Data entries
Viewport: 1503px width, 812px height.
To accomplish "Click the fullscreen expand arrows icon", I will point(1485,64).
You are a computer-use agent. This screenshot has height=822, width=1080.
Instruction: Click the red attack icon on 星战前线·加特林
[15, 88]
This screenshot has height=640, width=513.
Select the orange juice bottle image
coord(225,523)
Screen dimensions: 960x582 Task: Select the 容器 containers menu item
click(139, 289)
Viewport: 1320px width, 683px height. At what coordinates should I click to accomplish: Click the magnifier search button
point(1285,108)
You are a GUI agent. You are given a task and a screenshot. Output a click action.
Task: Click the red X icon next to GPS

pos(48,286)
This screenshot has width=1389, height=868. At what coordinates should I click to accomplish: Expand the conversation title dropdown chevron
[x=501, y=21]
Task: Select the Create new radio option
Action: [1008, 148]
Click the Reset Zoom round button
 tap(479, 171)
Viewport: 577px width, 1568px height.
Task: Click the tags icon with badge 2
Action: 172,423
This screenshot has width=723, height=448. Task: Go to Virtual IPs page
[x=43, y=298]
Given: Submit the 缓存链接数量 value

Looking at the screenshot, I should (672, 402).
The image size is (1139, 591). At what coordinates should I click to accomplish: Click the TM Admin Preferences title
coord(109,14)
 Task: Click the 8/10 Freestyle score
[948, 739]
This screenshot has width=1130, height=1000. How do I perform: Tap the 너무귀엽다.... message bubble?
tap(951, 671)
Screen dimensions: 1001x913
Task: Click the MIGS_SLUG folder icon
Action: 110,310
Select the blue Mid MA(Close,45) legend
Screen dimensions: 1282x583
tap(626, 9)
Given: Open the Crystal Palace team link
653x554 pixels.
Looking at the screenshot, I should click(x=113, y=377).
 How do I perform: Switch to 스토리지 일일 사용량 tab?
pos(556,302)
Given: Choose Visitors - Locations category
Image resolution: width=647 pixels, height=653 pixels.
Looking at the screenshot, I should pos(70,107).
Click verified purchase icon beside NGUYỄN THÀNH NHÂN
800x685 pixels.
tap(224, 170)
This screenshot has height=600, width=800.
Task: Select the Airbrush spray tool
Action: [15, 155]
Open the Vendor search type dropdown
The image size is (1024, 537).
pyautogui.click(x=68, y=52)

> **Your goal**
Output the entire set of records exactly as shown.

> **Output**
Viewport: 1503px width, 812px height.
To accomplish "Click the fullscreen expand arrows icon", I will point(1485,64).
You are a computer-use agent. This screenshot has height=822, width=1080.
Instruction: Click the red attack icon on 星战前线·加特林
[15, 88]
This screenshot has height=640, width=513.
Select the orange juice bottle image
coord(225,523)
Screen dimensions: 960x582 Task: Select the 容器 containers menu item
click(139, 289)
Viewport: 1320px width, 683px height. At what coordinates should I click to accomplish: Click the magnifier search button
point(1285,108)
You are a GUI agent. You are given a task and a screenshot. Output a click action.
Task: Click the red X icon next to GPS

pos(48,286)
This screenshot has width=1389, height=868. At what coordinates should I click to accomplish: Expand the conversation title dropdown chevron
[x=501, y=21]
Task: Select the Create new radio option
Action: [1008, 148]
Click the Reset Zoom round button
 tap(479, 171)
Viewport: 577px width, 1568px height.
Task: Click the tags icon with badge 2
Action: 172,423
This screenshot has width=723, height=448. Task: Go to Virtual IPs page
[x=43, y=298]
Given: Submit the 缓存链接数量 value

Looking at the screenshot, I should (672, 402).
The image size is (1139, 591). At what coordinates should I click to accomplish: Click the TM Admin Preferences title
coord(109,14)
 Task: Click the 8/10 Freestyle score
[948, 739]
This screenshot has width=1130, height=1000. How do I perform: Tap the 너무귀엽다.... message bubble?
tap(951, 671)
Screen dimensions: 1001x913
Task: Click the MIGS_SLUG folder icon
Action: 110,310
Select the blue Mid MA(Close,45) legend
Screen dimensions: 1282x583
tap(626, 9)
Given: Open the Crystal Palace team link
653x554 pixels.
Looking at the screenshot, I should click(x=113, y=377).
 How do I perform: Switch to 스토리지 일일 사용량 tab?
pos(556,302)
Given: Choose Visitors - Locations category
Image resolution: width=647 pixels, height=653 pixels.
Looking at the screenshot, I should pos(70,107).
Click verified purchase icon beside NGUYỄN THÀNH NHÂN
800x685 pixels.
tap(224, 170)
This screenshot has height=600, width=800.
Task: Select the Airbrush spray tool
Action: [15, 155]
Open the Vendor search type dropdown
The image size is (1024, 537).
pyautogui.click(x=68, y=52)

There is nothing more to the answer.